PEUPLES DE GAUCHE - par Gérald Bloncourt
Préface d'Edgard MORIN
10 Mai 1981 : il y a 30 ans, la Gauche accède au pouvoir. Victoire du « Peuple de gauche » ou étape décisive d’une évolution où le peuple de gauche, cessant d’être le monde ouvrier, s’est dissout dans la mutation d’une société industrielle en société de services, où le Parti socialiste est devenu le parti des classes moyennes.
Gérald Bloncourt, né en Haïti en 1926 - expulsé vers la France en 1946 - livre son regard sur les années 70, à l’occasion de la parution de son livre de photos « Peuples de Gauche, 1972 – 1982 » chez François Bourin Editeur, introduit par un texte d’Edgar Morin : « Les redresseurs d’espérance ».

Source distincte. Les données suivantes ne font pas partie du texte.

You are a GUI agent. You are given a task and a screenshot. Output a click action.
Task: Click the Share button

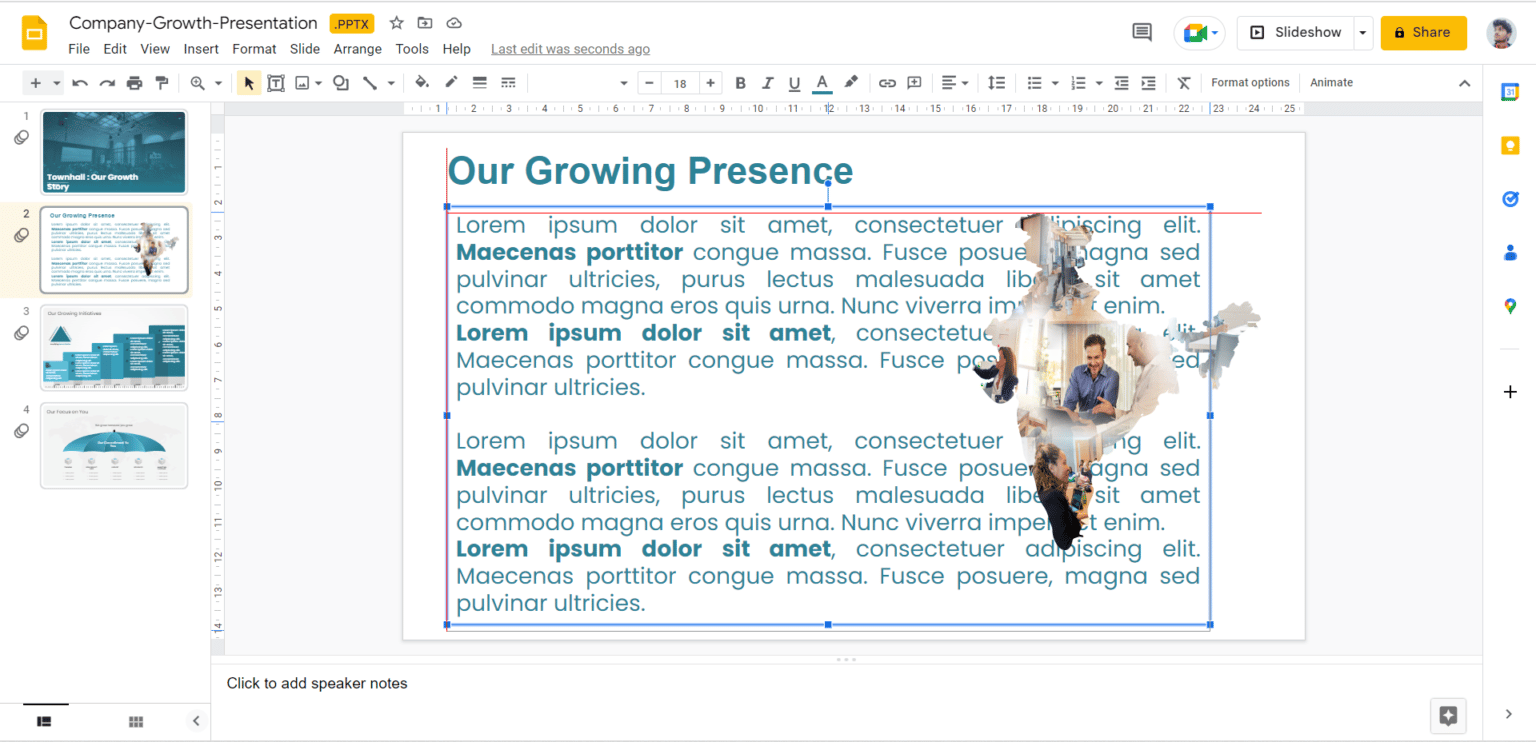pyautogui.click(x=1423, y=32)
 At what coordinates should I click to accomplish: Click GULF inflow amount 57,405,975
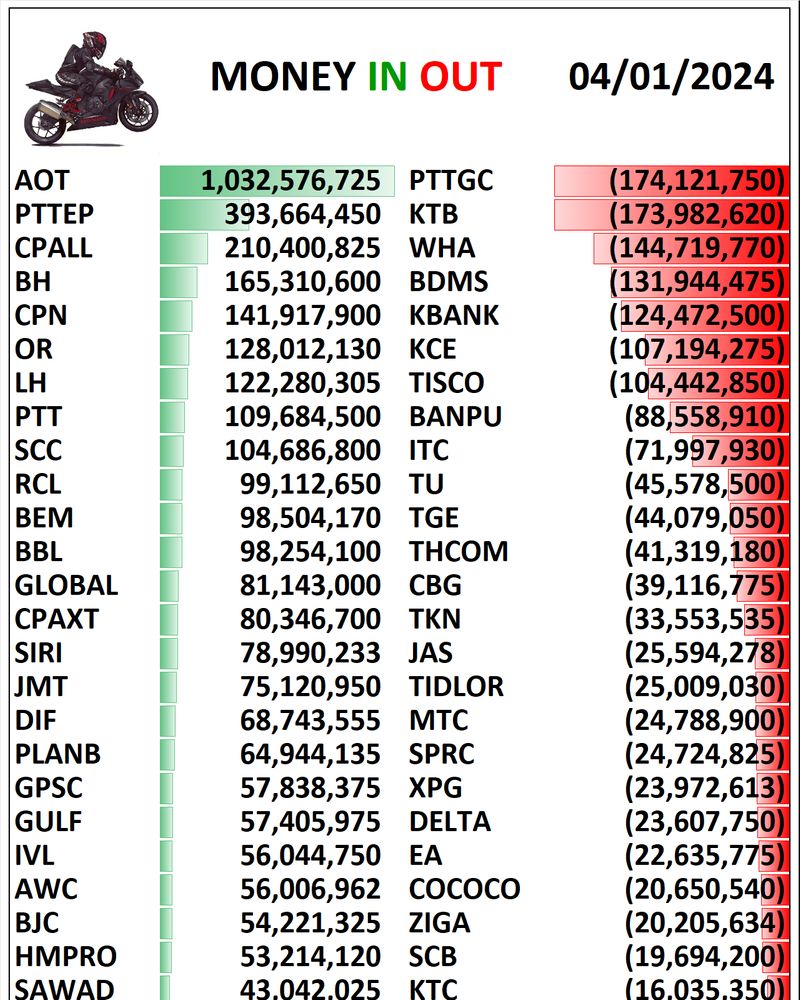coord(310,822)
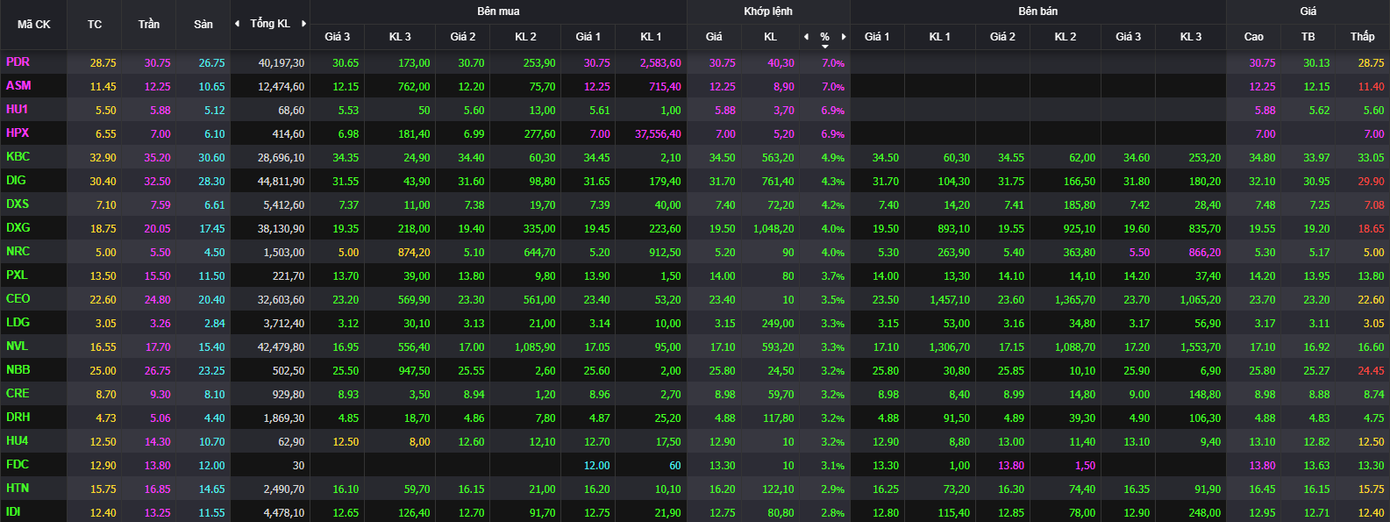Open stock symbol NVL
The height and width of the screenshot is (522, 1390).
(18, 346)
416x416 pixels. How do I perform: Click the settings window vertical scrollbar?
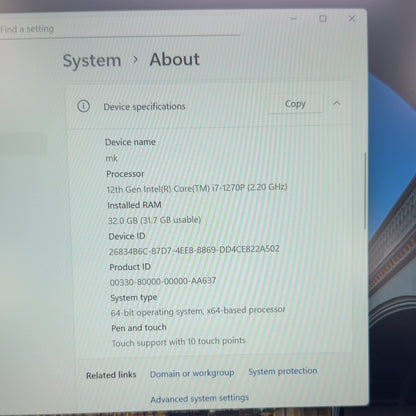tap(365, 191)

Pour Gérald Bloncourt, photographe engagé de toutes les luttes sociales depuis les années 50, cette décennie 70 est « pleine de contrastes et d’ambiguïté » par rapport au schéma simple de « la lutte des classes qui l’avait porté depuis sa jeunesse ».

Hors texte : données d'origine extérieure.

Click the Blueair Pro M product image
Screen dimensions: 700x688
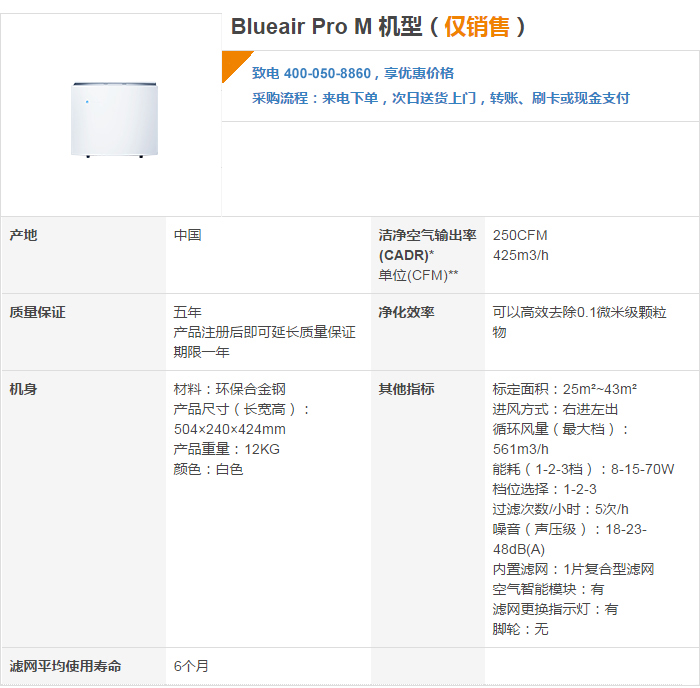point(114,120)

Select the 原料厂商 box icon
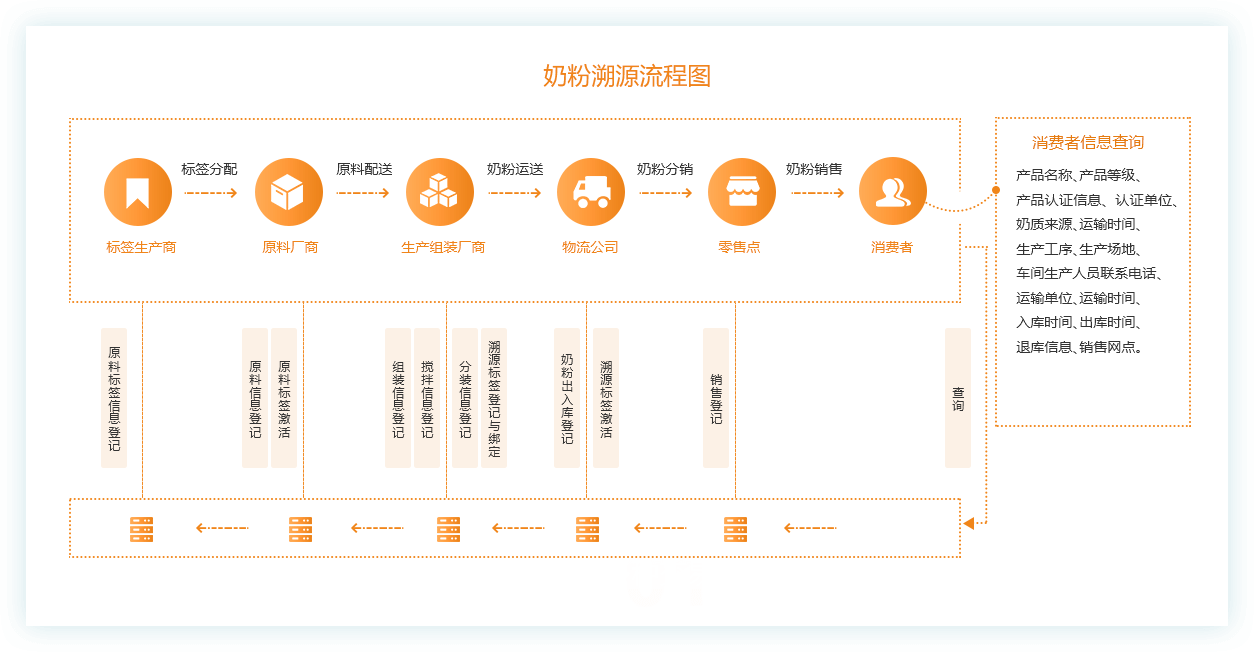point(289,192)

« D’un côté, les luttes des femmes pour l’avortement, le Larzac, les Lip, le Chili, l’aspiration à l’autogestion, les manifestations antinucléaires.
De l’autre, la montée du chômage, les grands plans sociaux dans la sidérurgie, les mines, Usinor, Longwy… Le début de la liquidation des grandes concentrations ouvrières et d’une certaine culture ouvrière. »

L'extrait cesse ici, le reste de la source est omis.